Top of Recorded data

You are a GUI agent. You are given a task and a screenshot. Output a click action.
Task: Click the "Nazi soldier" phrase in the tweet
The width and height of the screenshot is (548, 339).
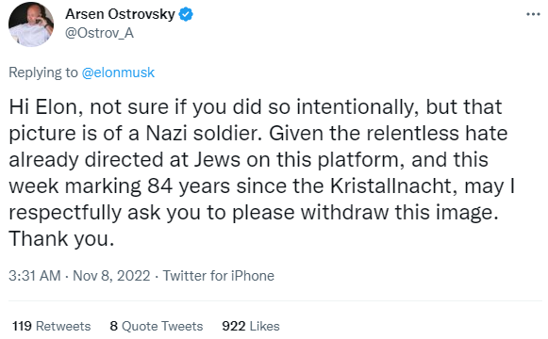coord(204,133)
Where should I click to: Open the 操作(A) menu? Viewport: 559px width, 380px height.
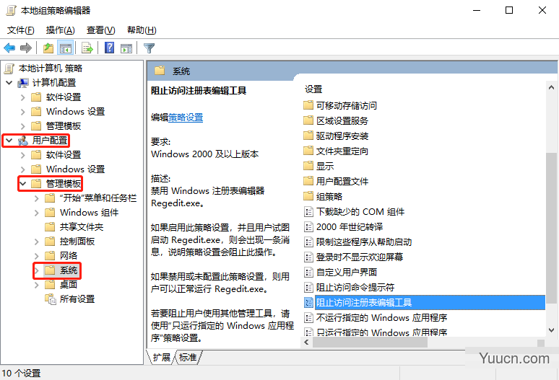(x=60, y=30)
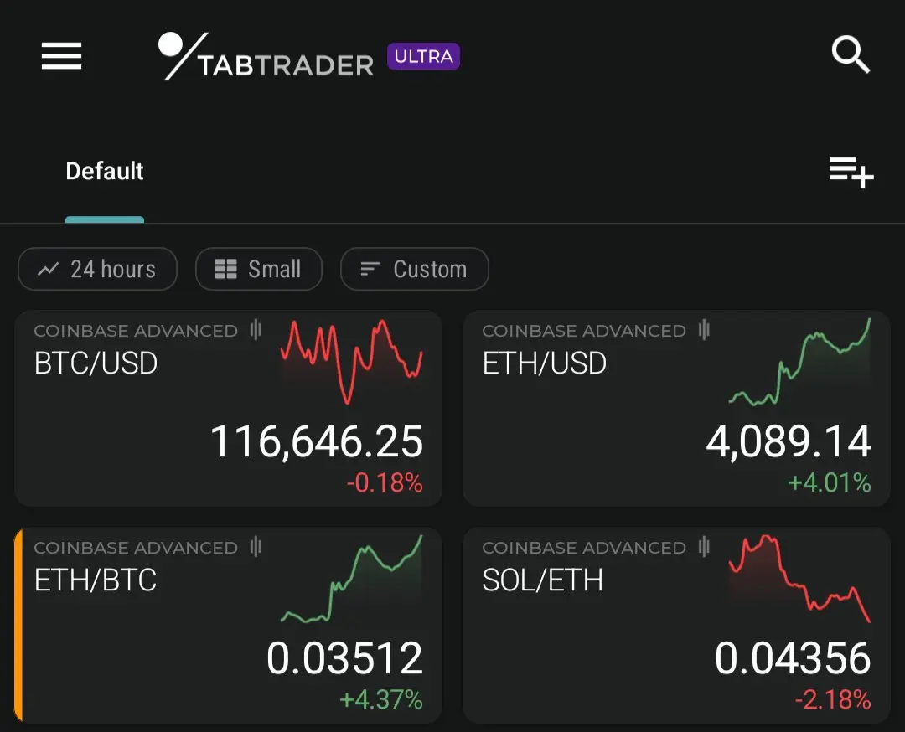
Task: Click the ETH/BTC green sparkline chart
Action: pyautogui.click(x=351, y=578)
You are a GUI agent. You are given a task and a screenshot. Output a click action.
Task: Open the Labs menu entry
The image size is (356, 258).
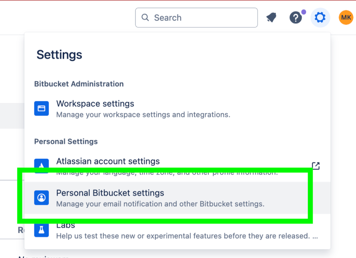coord(177,230)
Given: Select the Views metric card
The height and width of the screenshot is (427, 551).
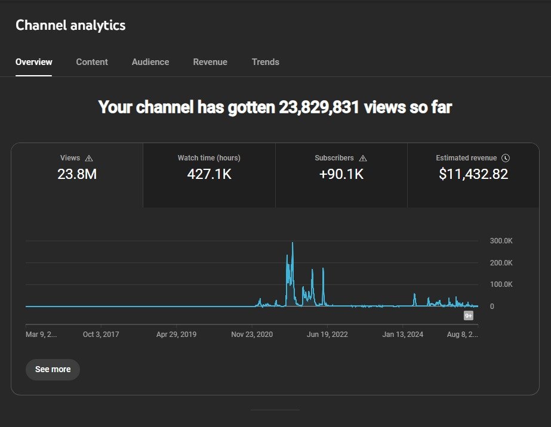Looking at the screenshot, I should [x=77, y=175].
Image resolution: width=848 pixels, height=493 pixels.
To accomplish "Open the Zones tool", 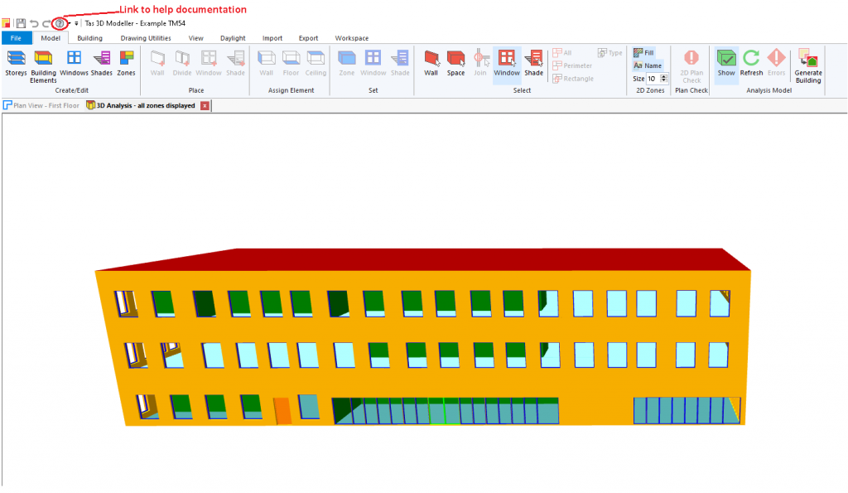I will (126, 60).
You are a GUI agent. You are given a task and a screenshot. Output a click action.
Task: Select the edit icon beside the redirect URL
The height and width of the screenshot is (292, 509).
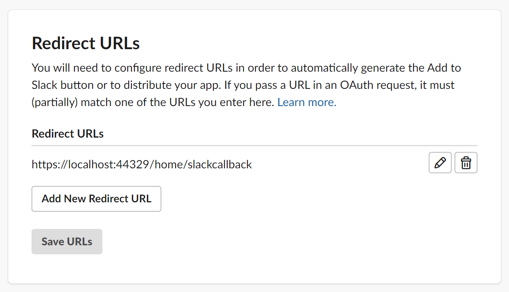440,163
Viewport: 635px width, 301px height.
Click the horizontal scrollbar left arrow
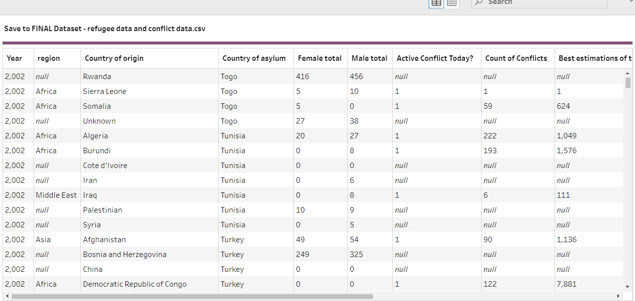pos(7,297)
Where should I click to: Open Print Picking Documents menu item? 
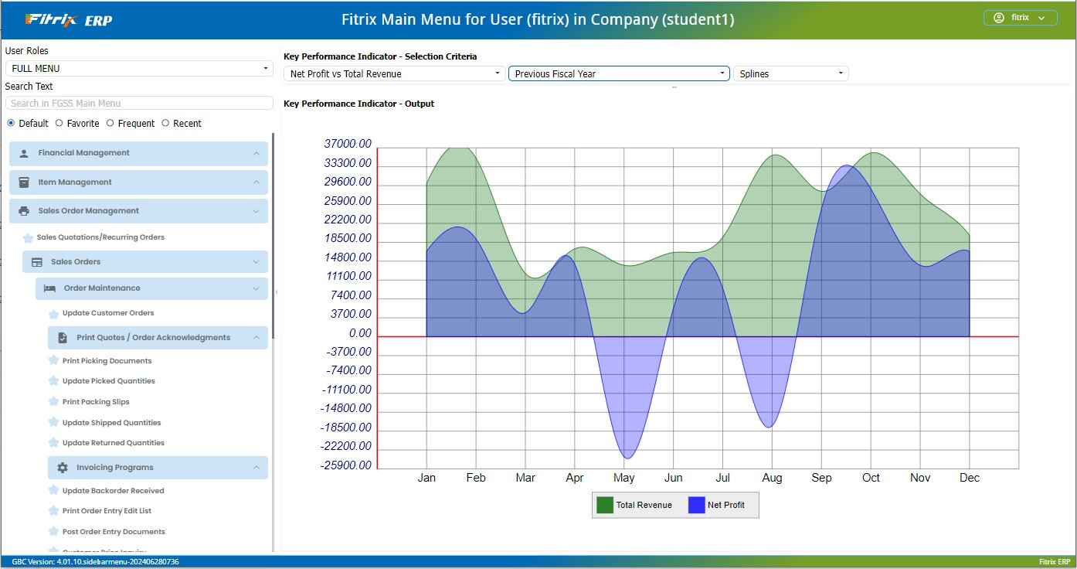[x=107, y=361]
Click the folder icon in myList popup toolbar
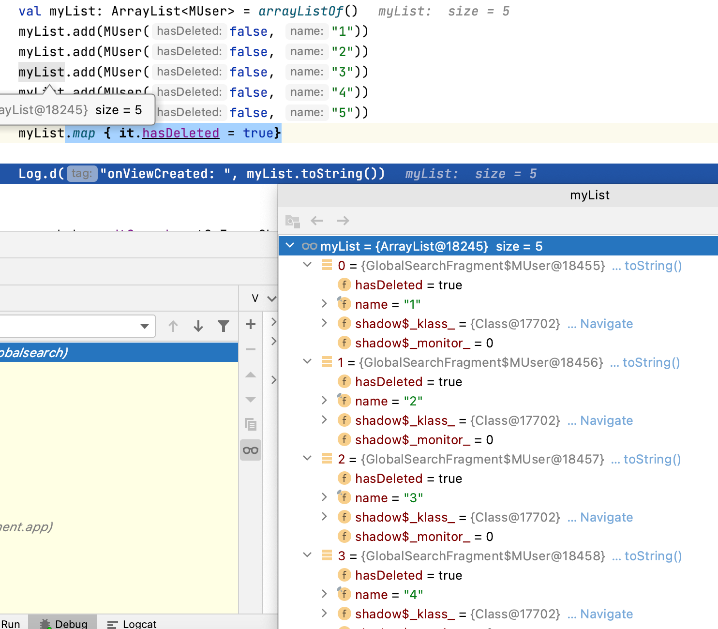 tap(292, 221)
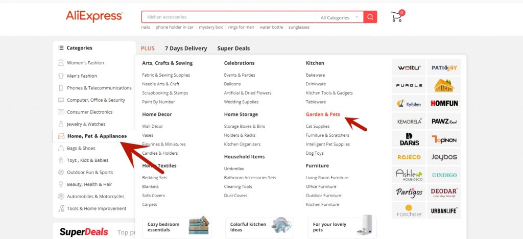Open the PAWZ Road brand logo
The image size is (523, 239).
tap(444, 121)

Bottom of Recorded data

Instructions to follow: Would you report every line of the entries above containing the word "Select"?

Exercise response:
Given: Select the Views metric card
Task: Select the edit icon beside the redirect URL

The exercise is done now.